Dockerfiles for Node and TypeScript: Slim Containers with Distroless

May 20, 2023

The full node:22 image is well over a gigabyte uncompressed and ships with the entire Debian userspace — bash, apt, perl, a dozen utilities your app will never touch. Most of that is attack surface, not code. A multi-stage build with a Distroless runtime image cuts both: smaller, faster to pull, fewer CVEs to track.

Here's the full Dockerfile, then a walk through each choice.

ARG BUILD_IMAGE=node:22-bookworm-slim
ARG RUN_IMAGE=gcr.io/distroless/nodejs22-debian12:nonroot

# Build stage — full toolchain, compiles TypeScript
FROM $BUILD_IMAGE AS build
WORKDIR /app
COPY package.json package-lock.json ./
RUN --mount=type=cache,target=/root/.npm npm ci
COPY . .
RUN npm run build

# Deps stage — same image, runtime dependencies only
FROM $BUILD_IMAGE AS deps
WORKDIR /app
COPY package.json package-lock.json ./
RUN --mount=type=cache,target=/root/.npm npm ci --omit=dev

# Runtime — distroless, non-root, only the compiled output
FROM $RUN_IMAGE
WORKDIR /app
COPY --from=deps  /app/node_modules ./node_modules
COPY --from=build /app/build        ./build
COPY package.json ./

ENV NODE_ENV=production
EXPOSE 8080
CMD ["build/index.js"]

Why each piece

Three stages, not two. The build stage installs everything — including dev deps and the TypeScript compiler. The deps stage gets a clean npm ci --omit=dev. The runtime image only copies node_modules from deps and build/ from build. devDependencies never get the chance to leak into the final image.

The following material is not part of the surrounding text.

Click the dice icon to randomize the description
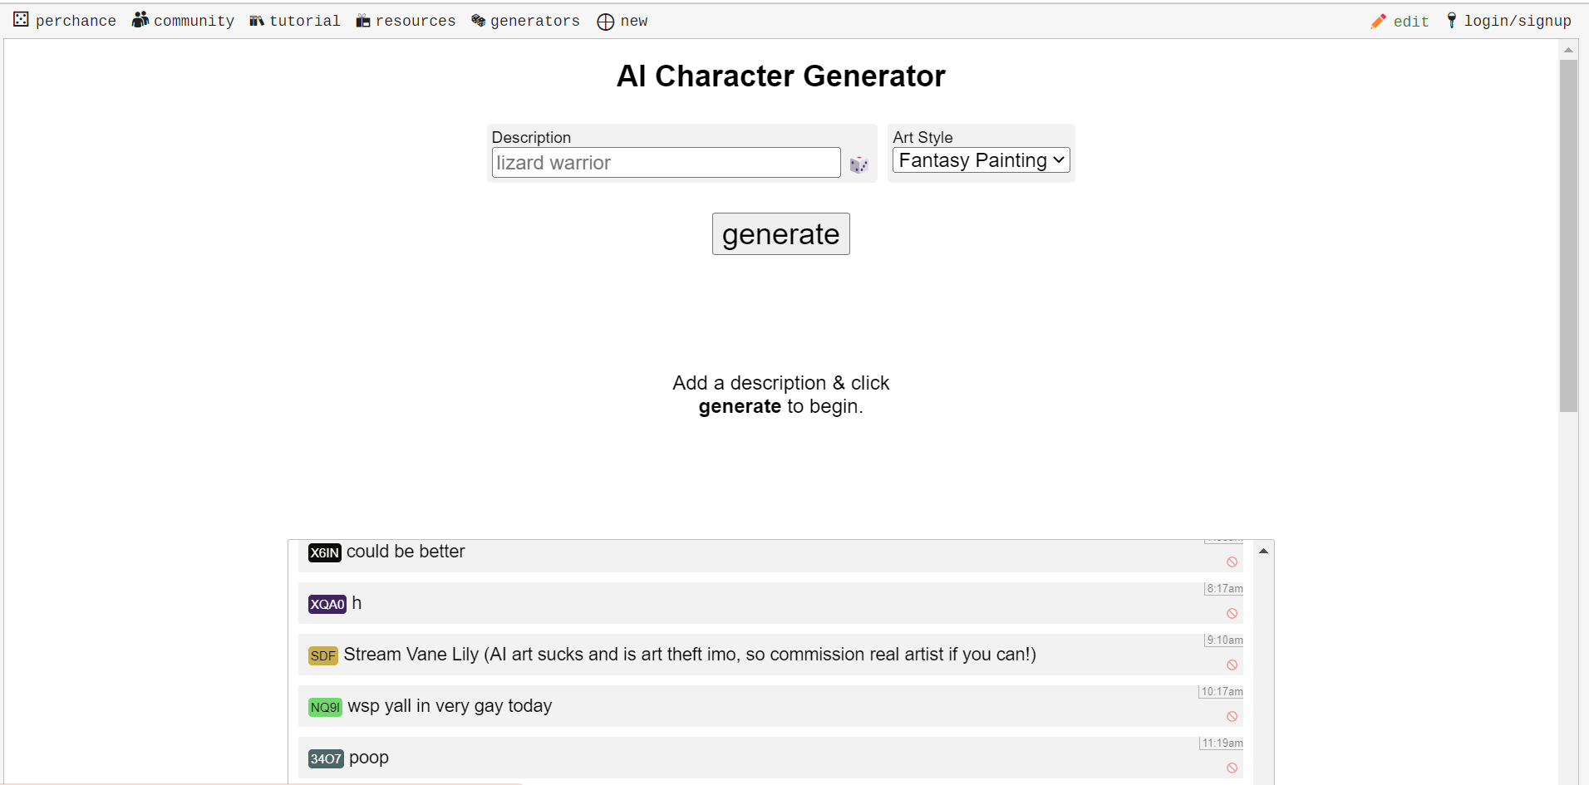1589x785 pixels. 859,164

Lockfile copy before code copy. Lockfile changes invalidate the npm install layer; code changes don't. Copying package.json and package-lock.json first means a code-only edit doesn't reinstall the world. Pair it with a .dockerignore (node_modules, .git, build/) so the later COPY . . doesn't drag the host's node_modules into the build.

RUN --mount=type=cache,target=/root/.npm. BuildKit cache mount. The npm cache directory lives outside the image but persists across builds, so npm ci skips re-downloading packages on a second pass.

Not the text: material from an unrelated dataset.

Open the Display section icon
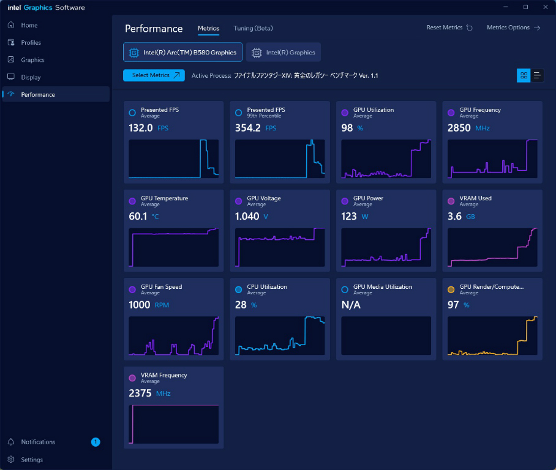This screenshot has height=470, width=556. (x=11, y=77)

Distroless :nonroot. The :nonroot tag runs as UID 65532 by default — no explicit USER directive needed. Distroless images contain only the Node runtime: no shell, no package manager, no apt. If anyone gets RCE, there isn't even a sh to pivot from.

CMD ["build/index.js"]. Distroless Node images set node as the entrypoint, so CMD is just the script path. ["build"] works only if package.json's main points there and fails silently otherwise — be explicit.

In a 2026 stack

A few things worth knowing now:

Chainguard's cgr.dev/chainguard/node is the other distroless game in town — same minimalism, daily-rebuilt against fresh CVE data, signed with sigstore. Worth comparing if you care about supply-chain provenance.
Bun and Deno ship their own minimal containers (oven/bun:slim, denoland/deno:distroless) and skip the multi-stage dance entirely for projects already using them.
Image scanning and SBOMs (docker scout, Trivy, Grype, docker sbom) are table stakes now. Wire them into CI before you push to a registry.
Source maps: build with --source-maps and run with node --enable-source-maps build/index.js if you want readable stack traces — distroless passes Node flags through fine.

The exact base image matters less than the discipline: multi-stage, copy only what runs, ship as a non-root user.